Dataset section start
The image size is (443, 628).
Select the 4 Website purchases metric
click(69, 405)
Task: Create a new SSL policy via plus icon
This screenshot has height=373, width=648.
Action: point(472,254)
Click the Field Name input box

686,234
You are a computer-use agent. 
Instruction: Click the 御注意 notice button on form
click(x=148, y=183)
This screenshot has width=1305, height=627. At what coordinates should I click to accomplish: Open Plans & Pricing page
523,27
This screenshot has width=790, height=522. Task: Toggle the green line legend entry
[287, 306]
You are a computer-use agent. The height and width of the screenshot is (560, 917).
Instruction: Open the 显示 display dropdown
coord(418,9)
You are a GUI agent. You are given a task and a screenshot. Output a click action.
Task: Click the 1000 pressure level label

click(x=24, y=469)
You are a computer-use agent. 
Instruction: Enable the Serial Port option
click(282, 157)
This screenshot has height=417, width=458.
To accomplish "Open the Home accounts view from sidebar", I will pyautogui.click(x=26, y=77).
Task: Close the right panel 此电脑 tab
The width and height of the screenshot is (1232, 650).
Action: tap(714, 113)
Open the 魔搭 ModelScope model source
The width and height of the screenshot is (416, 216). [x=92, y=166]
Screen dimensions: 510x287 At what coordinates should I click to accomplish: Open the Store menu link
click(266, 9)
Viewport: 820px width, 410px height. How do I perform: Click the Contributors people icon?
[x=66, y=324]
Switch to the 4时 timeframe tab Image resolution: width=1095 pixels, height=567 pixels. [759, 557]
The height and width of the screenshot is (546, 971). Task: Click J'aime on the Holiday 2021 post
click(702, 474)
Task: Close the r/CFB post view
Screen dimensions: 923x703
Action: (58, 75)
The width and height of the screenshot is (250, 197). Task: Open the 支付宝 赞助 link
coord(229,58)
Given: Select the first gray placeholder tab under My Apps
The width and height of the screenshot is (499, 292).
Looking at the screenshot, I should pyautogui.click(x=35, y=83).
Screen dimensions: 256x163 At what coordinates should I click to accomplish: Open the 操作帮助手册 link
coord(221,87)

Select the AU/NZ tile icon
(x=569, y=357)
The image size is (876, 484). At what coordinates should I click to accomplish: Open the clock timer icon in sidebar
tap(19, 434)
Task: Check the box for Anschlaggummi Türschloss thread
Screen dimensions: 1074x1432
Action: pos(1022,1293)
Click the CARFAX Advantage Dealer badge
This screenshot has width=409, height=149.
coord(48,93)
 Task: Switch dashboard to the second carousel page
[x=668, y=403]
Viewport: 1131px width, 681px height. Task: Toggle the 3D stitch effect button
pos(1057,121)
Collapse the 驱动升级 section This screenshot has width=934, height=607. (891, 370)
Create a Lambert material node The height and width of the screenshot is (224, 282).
Dataset section end
Task statement:
All records above are to be output again exactly as they stand.

Response:
The image size is (443, 628).
Select the 4 Website purchases metric
click(69, 405)
Task: Create a new SSL policy via plus icon
This screenshot has height=373, width=648.
Action: point(472,254)
Click the Field Name input box

686,234
You are a computer-use agent. 
Instruction: Click the 御注意 notice button on form
click(x=148, y=183)
This screenshot has width=1305, height=627. At what coordinates should I click to accomplish: Open Plans & Pricing page
523,27
This screenshot has width=790, height=522. Task: Toggle the green line legend entry
[287, 306]
You are a computer-use agent. The height and width of the screenshot is (560, 917).
Instruction: Open the 显示 display dropdown
coord(418,9)
You are a GUI agent. You are given a task and a screenshot. Output a click action.
Task: Click the 1000 pressure level label

click(x=24, y=469)
You are a computer-use agent. 
Instruction: Enable the Serial Port option
click(282, 157)
This screenshot has height=417, width=458.
To accomplish "Open the Home accounts view from sidebar", I will pyautogui.click(x=26, y=77).
Task: Close the right panel 此电脑 tab
The width and height of the screenshot is (1232, 650).
Action: tap(714, 113)
Open the 魔搭 ModelScope model source
The width and height of the screenshot is (416, 216). [x=92, y=166]
Screen dimensions: 510x287 At what coordinates should I click to accomplish: Open the Store menu link
click(266, 9)
Viewport: 820px width, 410px height. How do I perform: Click the Contributors people icon?
[x=66, y=324]
Switch to the 4时 timeframe tab Image resolution: width=1095 pixels, height=567 pixels. [759, 557]
The height and width of the screenshot is (546, 971). Task: Click J'aime on the Holiday 2021 post
click(702, 474)
Task: Close the r/CFB post view
Screen dimensions: 923x703
Action: (58, 75)
The width and height of the screenshot is (250, 197). Task: Open the 支付宝 赞助 link
coord(229,58)
Given: Select the first gray placeholder tab under My Apps
The width and height of the screenshot is (499, 292).
Looking at the screenshot, I should pyautogui.click(x=35, y=83).
Screen dimensions: 256x163 At what coordinates should I click to accomplish: Open the 操作帮助手册 link
coord(221,87)

Select the AU/NZ tile icon
(x=569, y=357)
The image size is (876, 484). At what coordinates should I click to accomplish: Open the clock timer icon in sidebar
tap(19, 434)
Task: Check the box for Anschlaggummi Türschloss thread
Screen dimensions: 1074x1432
Action: pos(1022,1293)
Click the CARFAX Advantage Dealer badge
This screenshot has width=409, height=149.
coord(48,93)
 Task: Switch dashboard to the second carousel page
[x=668, y=403]
Viewport: 1131px width, 681px height. Task: Toggle the 3D stitch effect button
pos(1057,121)
Collapse the 驱动升级 section This screenshot has width=934, height=607. (891, 370)
Create a Lambert material node The height and width of the screenshot is (224, 282).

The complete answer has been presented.